A research team including Anna Kozlova, Stanislau Salavei, and three others has published Doctorina MedBench, a comprehensive new framework designed to evaluate the clinical competence of AI agents. Unlike traditional medical benchmarks that present static multiple-choice questions, Doctorina MedBench simulates end-to-end clinical encounters. In these simulations, an AI agent must engage in a multi-step dialogue to collect a patient's medical history, analyze attached lab reports and images, formulate a differential diagnosis, and provide personalized treatment recommendations. This approach aims to mirror the dynamic, information-gathering nature of real-world medicine.
The framework's core innovation is the D.O.T.S. evaluation metric, which scores agents across four components: the accuracy of their Diagnosis, the relevance of their Observations and requested Investigations, the appropriateness of their Treatment plan, and the efficiency of their dialogue Step Count. This allows developers to assess not just if an AI gets the right answer, but how it gets there. The benchmark currently contains over 1,000 diverse clinical cases spanning more than 750 diagnoses and includes safety-oriented 'trap cases' to test for critical errors. The authors argue this simulation-based method provides a more realistic and rigorous assessment of an AI's clinical reasoning and safety than exam-style tests, potentially benefiting both AI development and medical education.
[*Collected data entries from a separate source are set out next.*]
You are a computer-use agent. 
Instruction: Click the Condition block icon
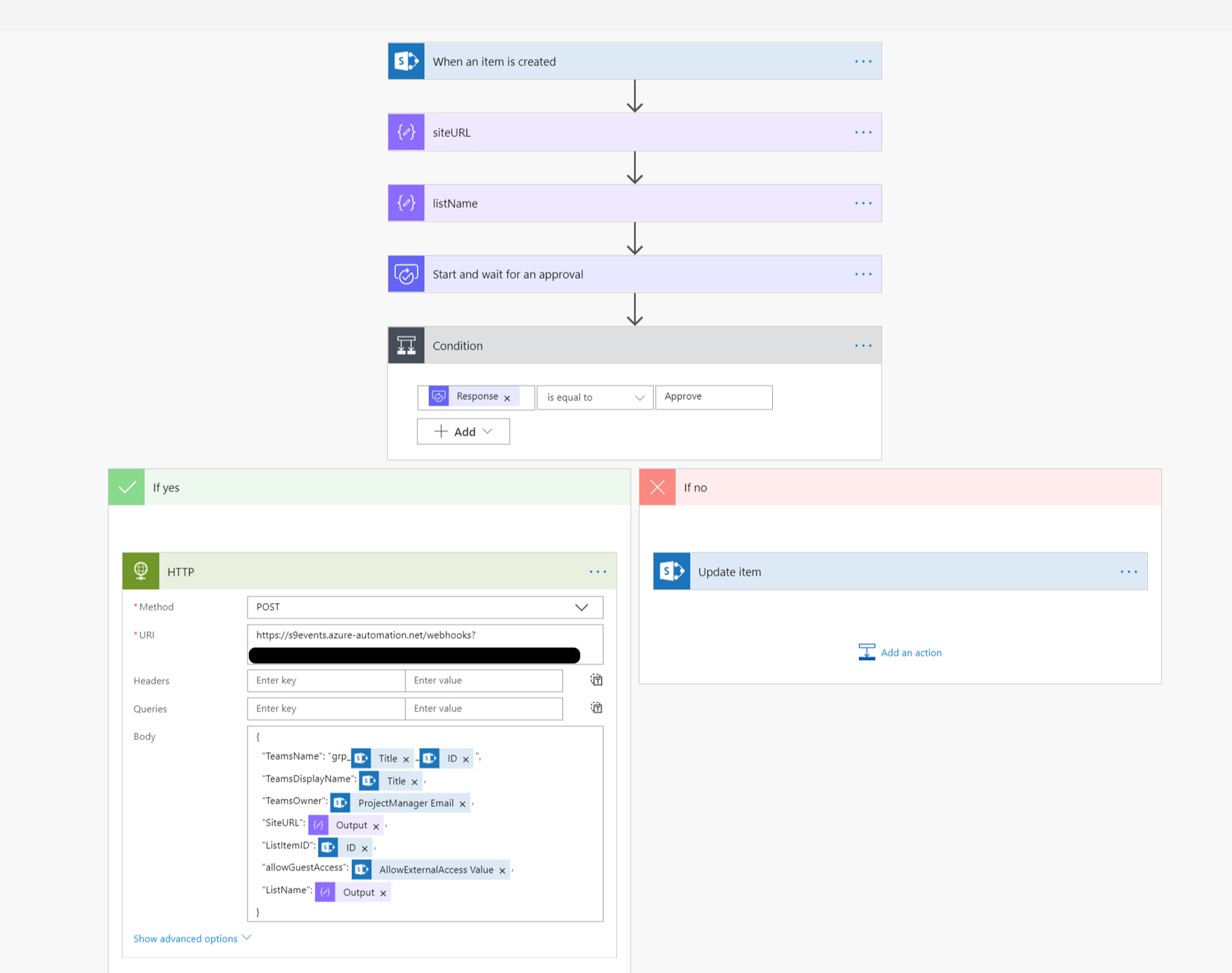pyautogui.click(x=406, y=345)
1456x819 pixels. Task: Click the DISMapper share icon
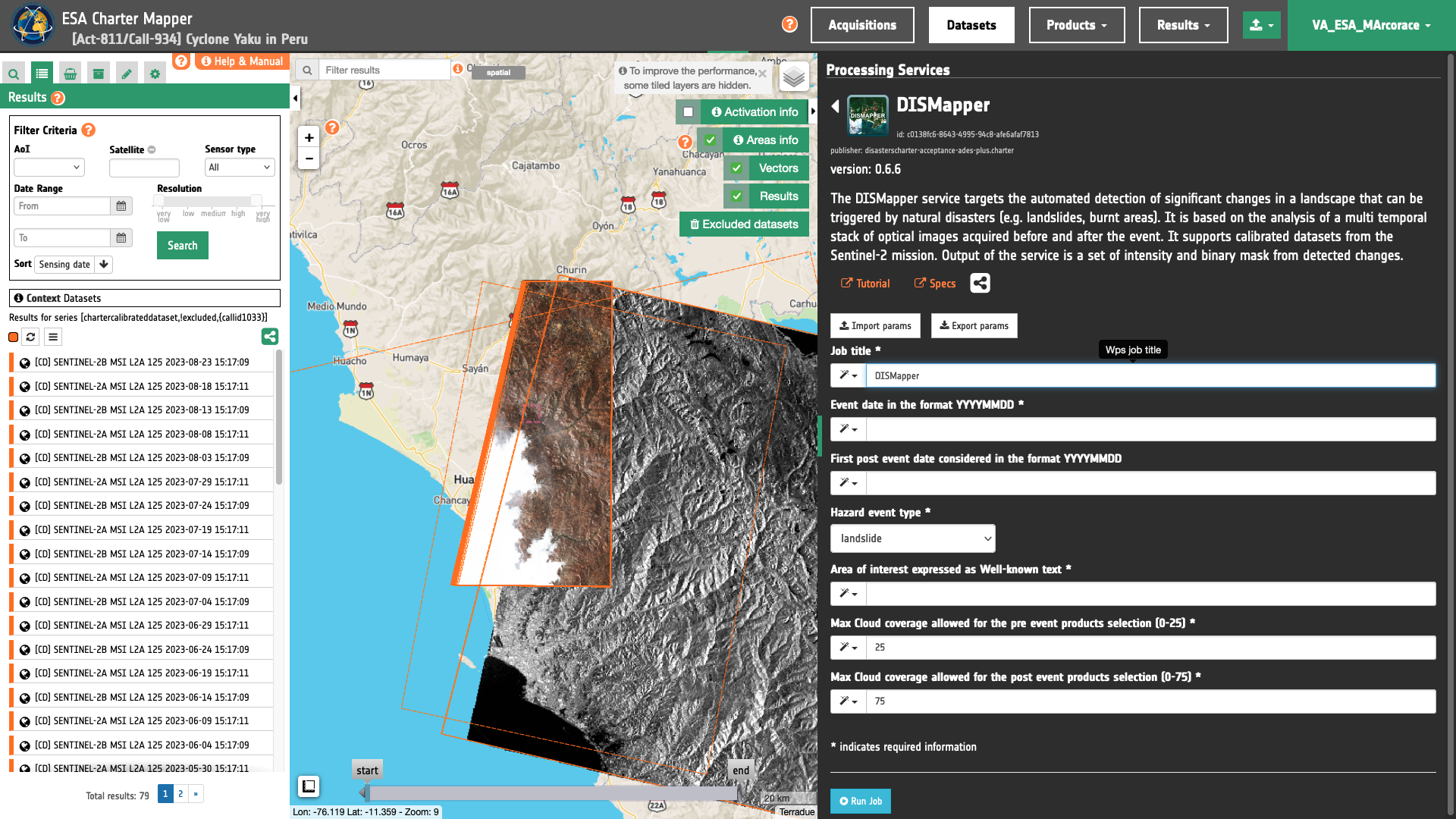tap(980, 283)
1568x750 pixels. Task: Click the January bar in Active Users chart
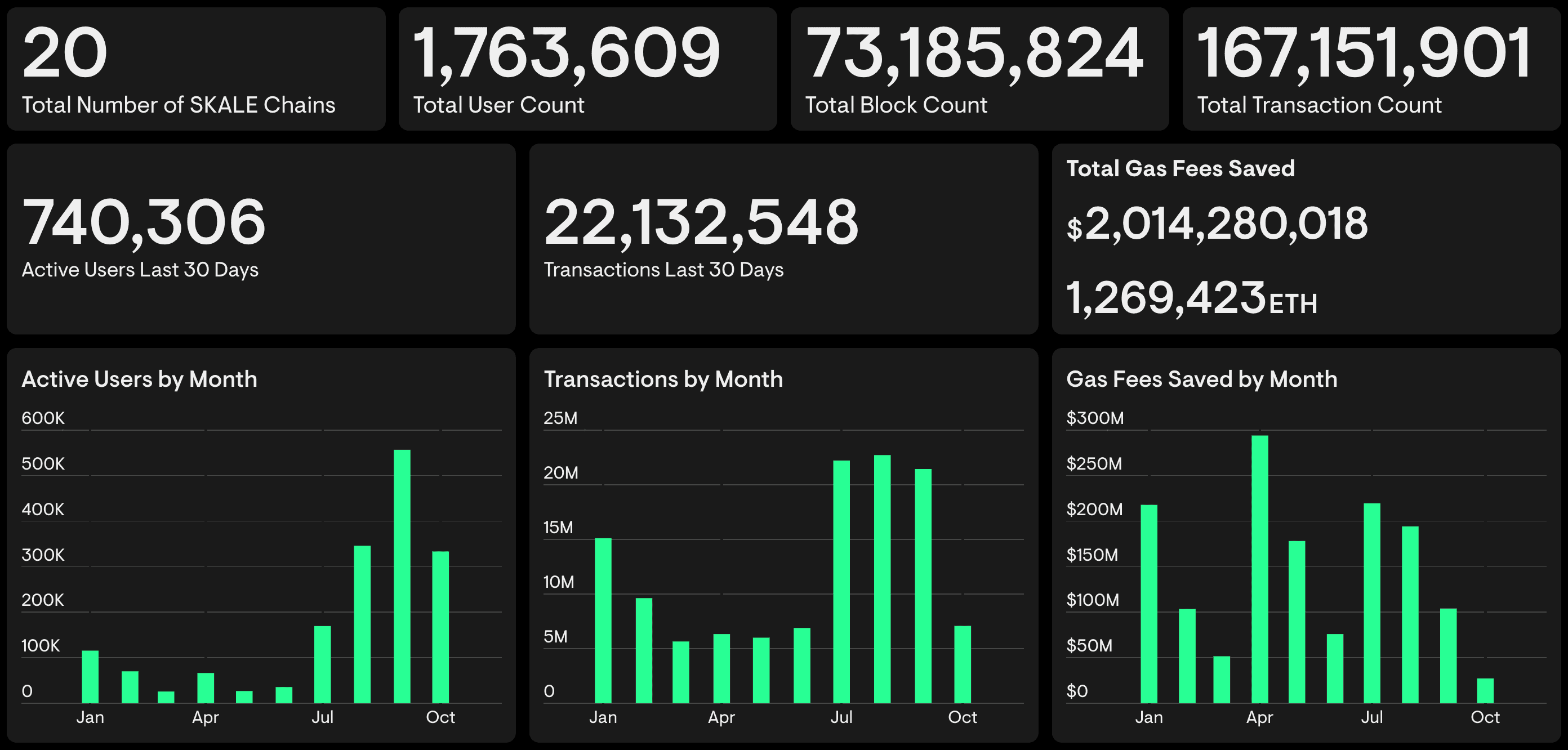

- Simulates realistic clinical dialogues where AI must gather history and analyze documents, moving beyond simple Q&A.
- Uses the D.O.T.S. metric (Diagnosis, Observations, Treatment, Step Count) to evaluate both correctness and efficiency.
- Contains a dataset of 1,000+ clinical cases covering 750+ diagnoses, with built-in safety traps and regression testing.
Why It Matters
Provides a crucial, realistic safety check for medical AI agents before deployment, ensuring they can reason through complex patient interactions.